- _WHAT TO DO_
Please keep to the lines below from the one with "Open the top-left" through the one with "Viewport: 493px width, 448px height.", and restate them word for word, ends included.

- _EXERCISE INPUTS_
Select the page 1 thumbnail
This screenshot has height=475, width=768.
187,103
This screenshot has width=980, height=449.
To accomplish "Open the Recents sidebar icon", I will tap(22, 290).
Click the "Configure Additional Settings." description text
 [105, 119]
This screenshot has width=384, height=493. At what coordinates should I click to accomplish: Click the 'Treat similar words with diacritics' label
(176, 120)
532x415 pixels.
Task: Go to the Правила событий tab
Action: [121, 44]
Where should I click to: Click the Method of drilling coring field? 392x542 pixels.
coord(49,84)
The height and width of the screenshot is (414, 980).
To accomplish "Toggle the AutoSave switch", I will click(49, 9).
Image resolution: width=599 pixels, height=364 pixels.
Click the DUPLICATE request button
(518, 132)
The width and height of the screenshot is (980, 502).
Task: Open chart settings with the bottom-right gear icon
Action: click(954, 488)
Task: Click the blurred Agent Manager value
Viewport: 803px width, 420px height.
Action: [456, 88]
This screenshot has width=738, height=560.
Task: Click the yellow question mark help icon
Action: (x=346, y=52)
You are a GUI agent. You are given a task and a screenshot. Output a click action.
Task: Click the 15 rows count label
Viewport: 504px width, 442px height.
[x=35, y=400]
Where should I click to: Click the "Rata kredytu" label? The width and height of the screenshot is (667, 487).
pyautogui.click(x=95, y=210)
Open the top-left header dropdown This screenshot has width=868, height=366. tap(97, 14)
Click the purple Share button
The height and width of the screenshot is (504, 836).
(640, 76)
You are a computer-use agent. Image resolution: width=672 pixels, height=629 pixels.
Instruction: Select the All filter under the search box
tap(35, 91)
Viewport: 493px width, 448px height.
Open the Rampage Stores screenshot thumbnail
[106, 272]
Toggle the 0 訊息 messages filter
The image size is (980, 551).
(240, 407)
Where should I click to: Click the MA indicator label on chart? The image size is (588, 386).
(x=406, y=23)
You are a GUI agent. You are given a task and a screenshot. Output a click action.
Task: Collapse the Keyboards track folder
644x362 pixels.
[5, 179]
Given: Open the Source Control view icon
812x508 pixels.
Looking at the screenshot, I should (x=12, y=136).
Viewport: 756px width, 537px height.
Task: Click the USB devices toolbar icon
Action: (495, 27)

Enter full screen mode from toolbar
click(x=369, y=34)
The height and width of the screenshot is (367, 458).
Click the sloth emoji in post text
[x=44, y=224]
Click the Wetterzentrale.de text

- _TASK ANSWER_
Open the top-left header dropdown This screenshot has width=868, height=366. tap(97, 14)
Click the purple Share button
The height and width of the screenshot is (504, 836).
(640, 76)
You are a computer-use agent. Image resolution: width=672 pixels, height=629 pixels.
Instruction: Select the All filter under the search box
tap(35, 91)
Viewport: 493px width, 448px height.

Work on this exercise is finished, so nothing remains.